Anyone who has read The Fiberglass Manifesto for any length of time knows that I have a real curiosity on the how, where and why things are made.  I have a deep interest in the small shop makers and craftsmen and have been following Emerger Fly Fishing while watching their story unfold through their social media (HERE, HERE and HERE) pages as well. 

In short, what Chris Freeman is doing is exceptional and the Emerger Fly Fishing products are high quality, built with durability in mind and designed to stand the tests of time and use.  Waxed canvas and leather both want to be used and will age wonderfully, developing character with the years.    

Late last year, Chris and I started trading messages, along with a few phone calls, with the idea of chronicling the build of a Cameron Side Bag and today begins the first of three posts which starts with the story behind Emerger Fly Fishing and then will be followed by two more posts which will show the build process step by step from the shop.  Today's post is a little word heavy and the next two will end up being photo heavy as there are forty or fifty images to share. 

Thanks to Chris and photographer Darren Squashic for working together on this show and tell.   

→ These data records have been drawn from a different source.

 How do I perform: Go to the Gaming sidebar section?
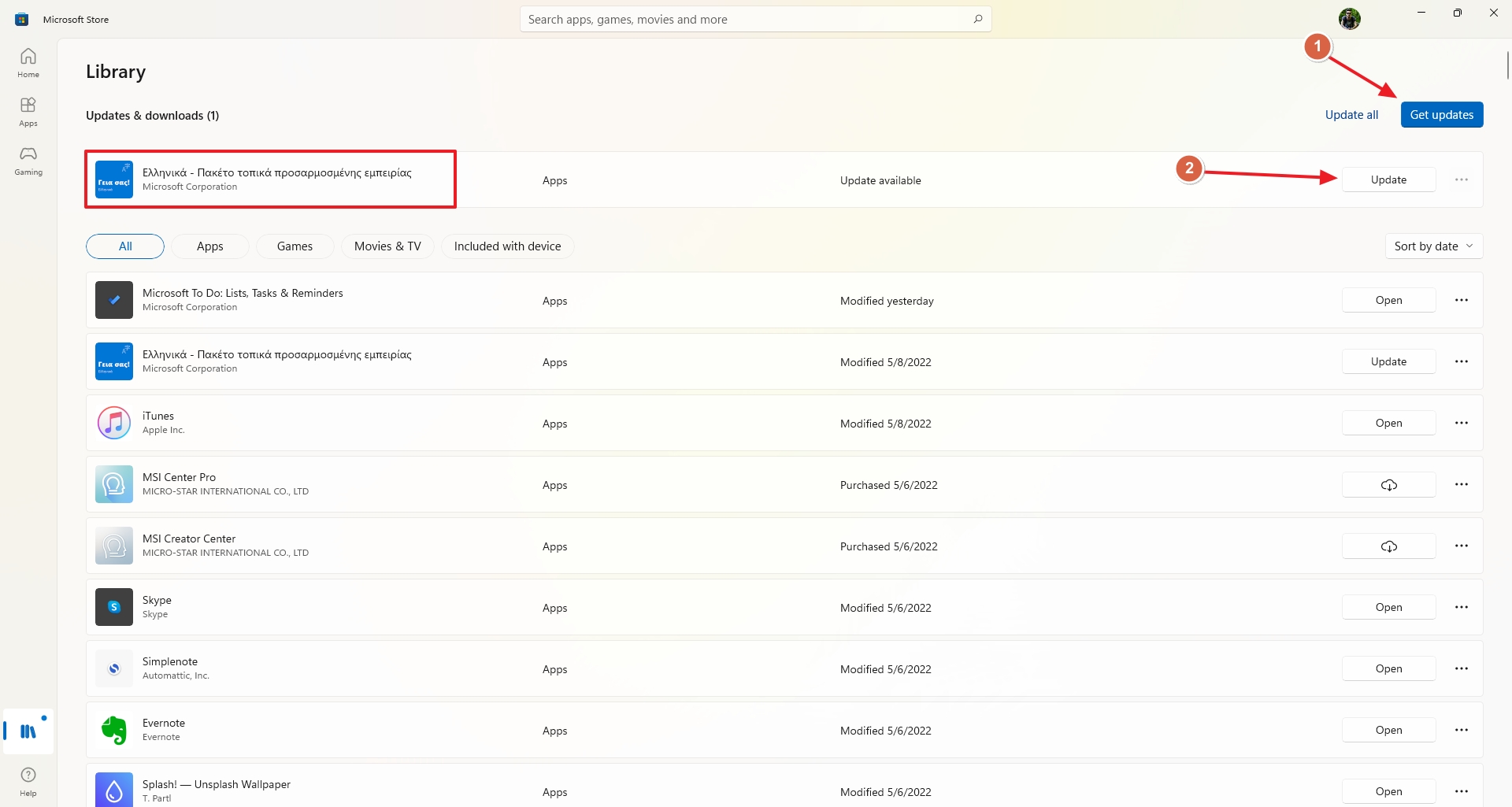pyautogui.click(x=28, y=160)
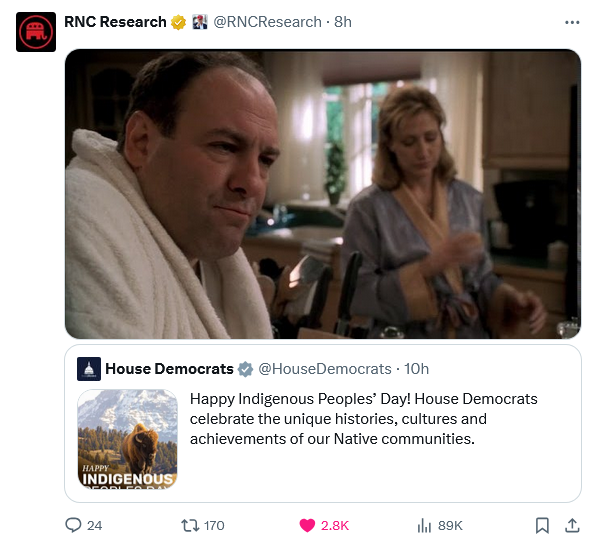Open the House Democrats account name
This screenshot has height=547, width=598.
click(x=169, y=369)
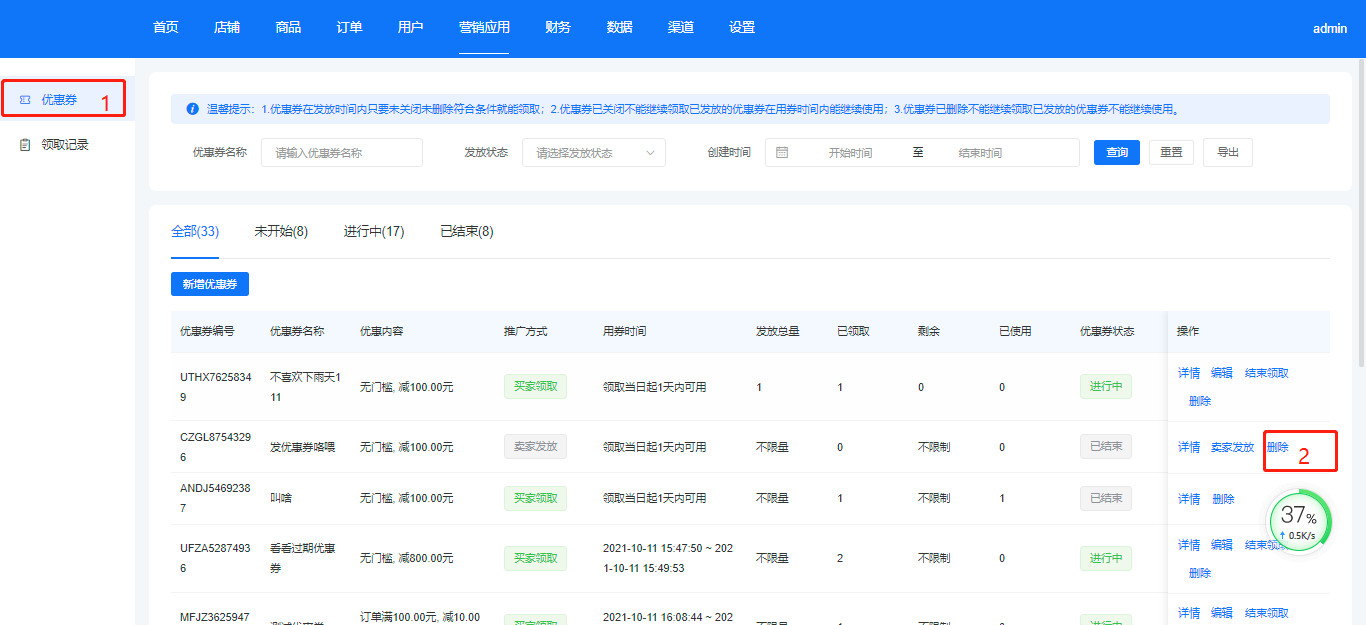Click the calendar icon in date range
The height and width of the screenshot is (625, 1366).
(x=782, y=153)
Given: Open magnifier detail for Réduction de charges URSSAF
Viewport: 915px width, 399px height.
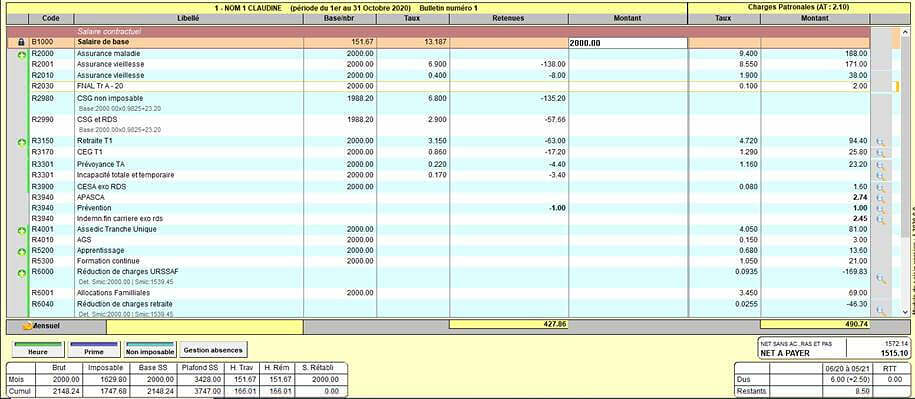Looking at the screenshot, I should [x=880, y=279].
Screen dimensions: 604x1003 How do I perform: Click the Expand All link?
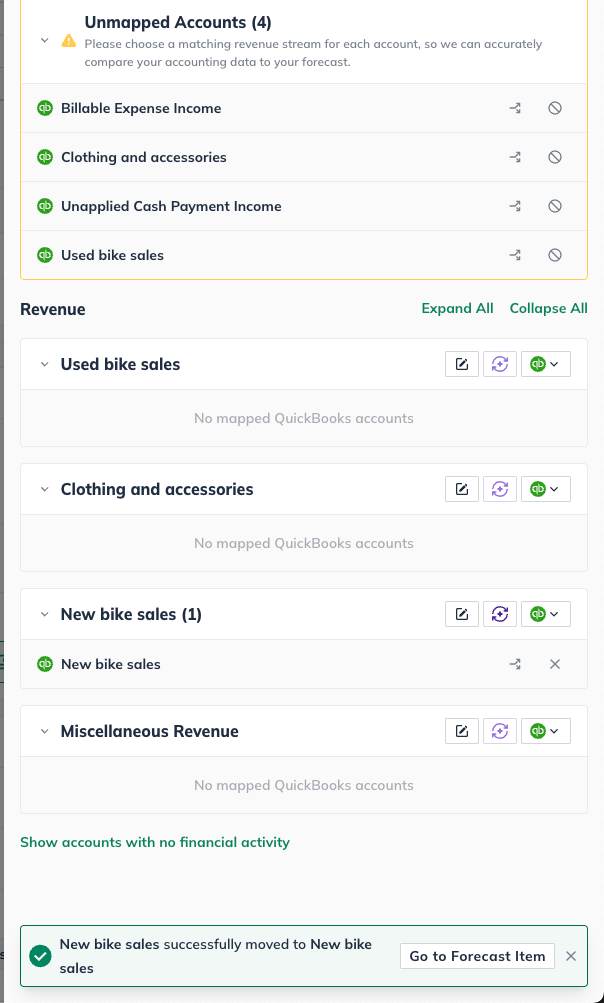[x=457, y=308]
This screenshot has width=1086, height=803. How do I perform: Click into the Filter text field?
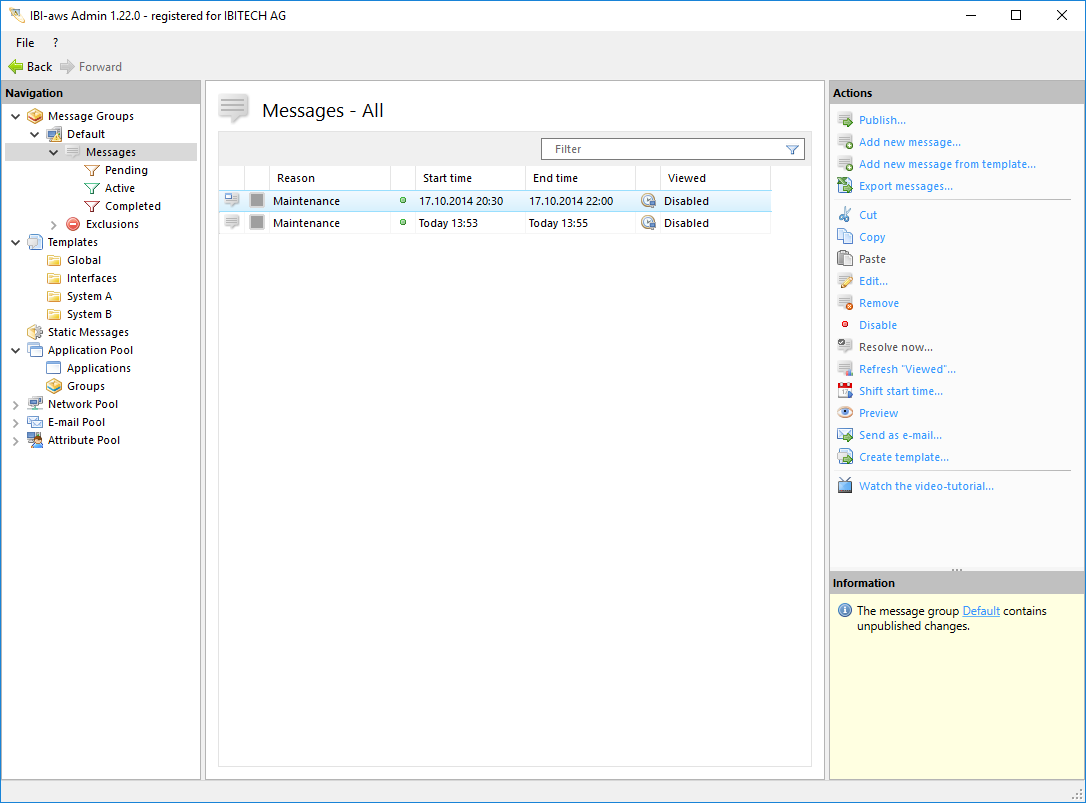click(x=660, y=149)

Chris Freeman wrote...  "You don’t get much smaller than Emerger.  There are only two of us: my wife and I.  She handles some of the business side of things, while I do the design work and manufacturing.  Emerger began more or less on accident, out of a desire to explore other form factors of fly fishing gear.  I wasn’t finding anything on the market that would meet my needs and decided to make something for myself. So I got a sewing lesson from my mother, and then I ran with it.  I sewed a very basic messenger bag, tried it out, decided what I liked and didn’t like, went back to the sewing machine and sewed another one.  Each time making changes.  At some point, I began exploring the possibility of having a leather strap, which opened up a whole other realm of possibilities.  Eventually friends and others started to notice and ask about the bags I was fishing with.  So my wife and I decided to put one on Etsy to see if anyone would buy it.  And it sold.  So we took the money we made, reinvested it in more materials and made another, and it sold.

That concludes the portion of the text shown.